| Averaging  Most EIA policies 
use some form of averaging to measure the price performance of the index used. 
Averaging is used to reduce the impact of market volatility, and has the effect 
of smoothing out severe swings in the market -- increases and decreases in stock 
prices. Averaging methods used include monthly and daily averaging and are most 
often used in combination with the annual reset EIAs. 
 Cap 
 A cap is the maximum amount of indexed interest credited to an EIA. A cap is 
often used in combination with a high participation rate and is common to EIAs 
with the annual reset design. See  Caps vs. Fees 
 
 Floor  The minimum credited interest rate, 
also known as the guaranteed interest rate. 
 Index 
Term   The specified period of time during which an EIA policy is indexed. 

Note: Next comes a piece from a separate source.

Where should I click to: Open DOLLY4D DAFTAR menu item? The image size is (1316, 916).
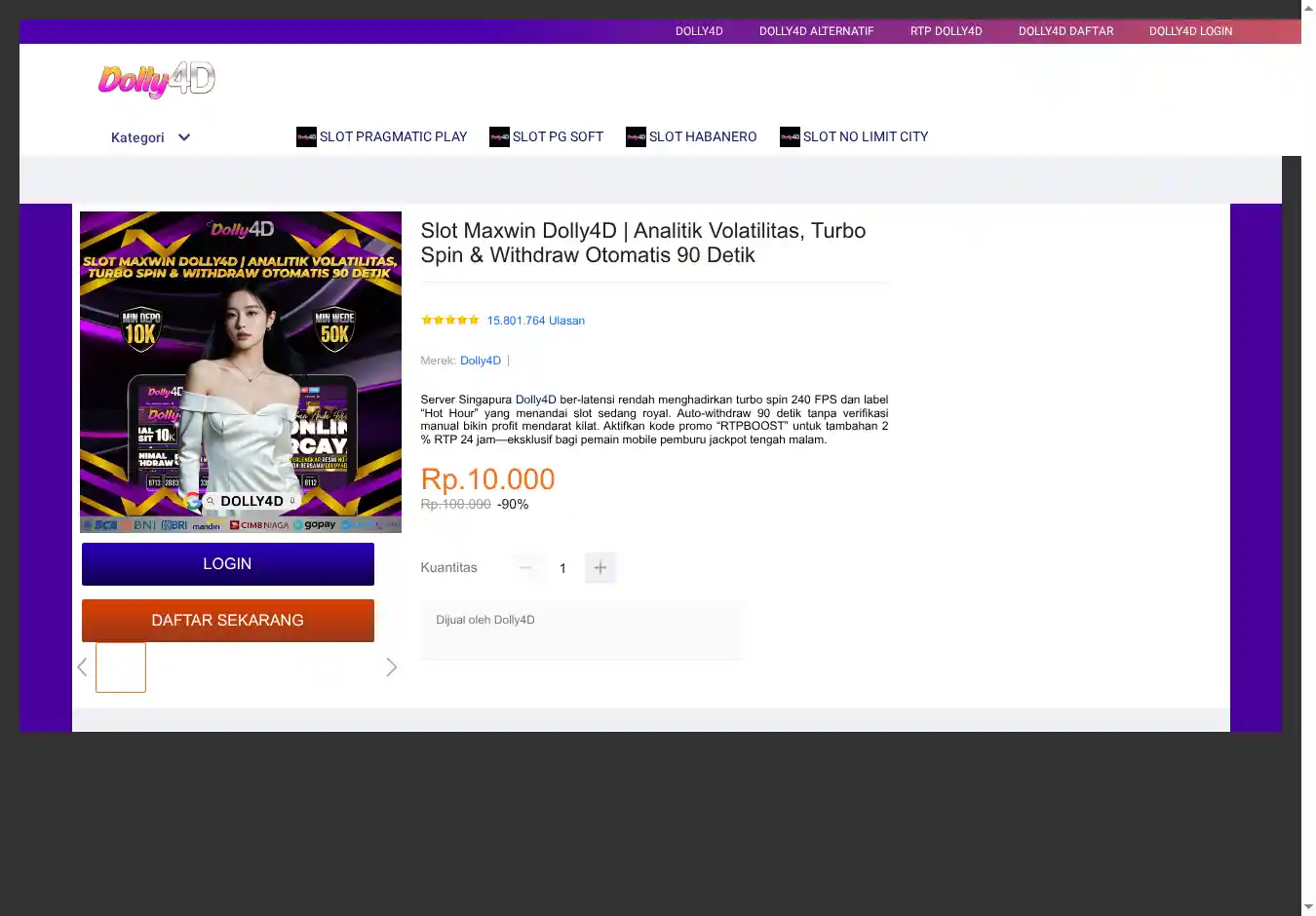pos(1065,31)
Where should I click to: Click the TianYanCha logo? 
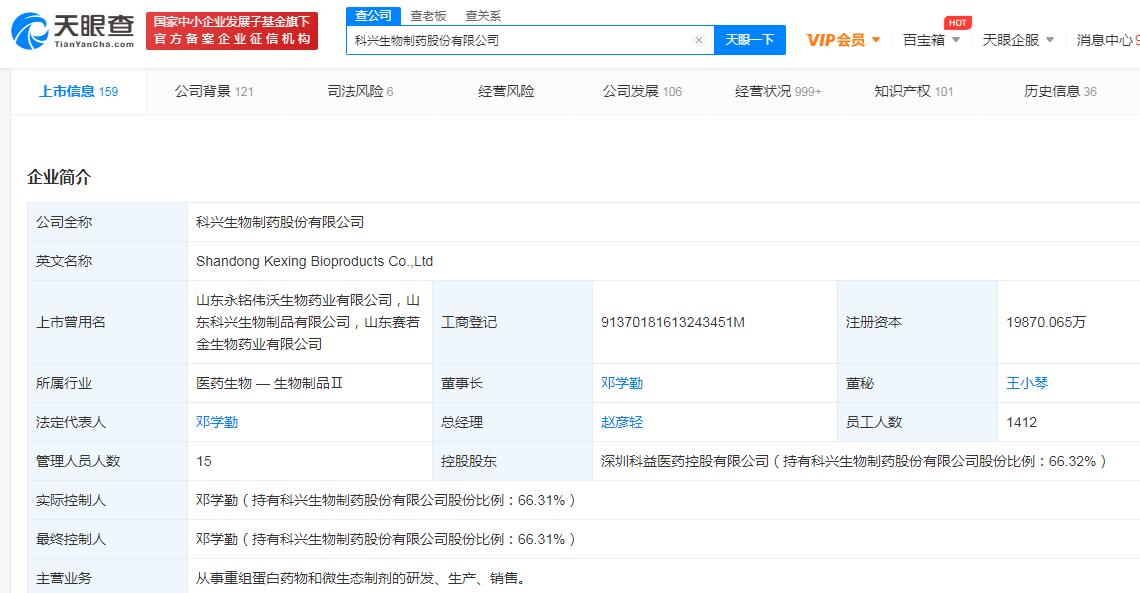tap(72, 31)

Some EIA policies allow a renewal at the end of the specified index term. 
 Index Value  The value, or market price, of the 
chosen equity index. 
 Participation Rate  
The percentage amount of the increase in the market value of the index used to 
determine the amount of indexed interest to be credited. The percentage stated 
is multiplied by the amount of increase in the index value to determine indexed 
interest. For example, when the S&P 500 value increases 10%, an EIA with a 
100% participation rate will receive indexed interest of 10% (unless a cap or 
yield spread margin is applied). Index option prices and bond yields are two primary 
factors that affect EIA participation rates. When option prices increase or bond 
yields decrease, participation rates usually are lowered by the issuing insurance 
company. 
 Reset  The indexed interest 
is credited and locked in, setting a new starting point or set point. This feature 
counts gains from reset point to reset point. Annual reset is the most common 
method gains are counted, annually recognizing those gains, and locking in all  
gains so that they are not lost in market down-turns. Annual reset design 
will usually deliver the best performance during times of market volatility. 
 Starting Point  The policy effective date, which 
marks the beginning of the index term. 
 Yield Spread 
or Asset Fee  Yield spread is often called the asset fee or margin reduction. 
It is stated as a percentage deducted from the amount of indexed interest. It 
is used to cover the expenses of purchasing options and other underlying expenses. 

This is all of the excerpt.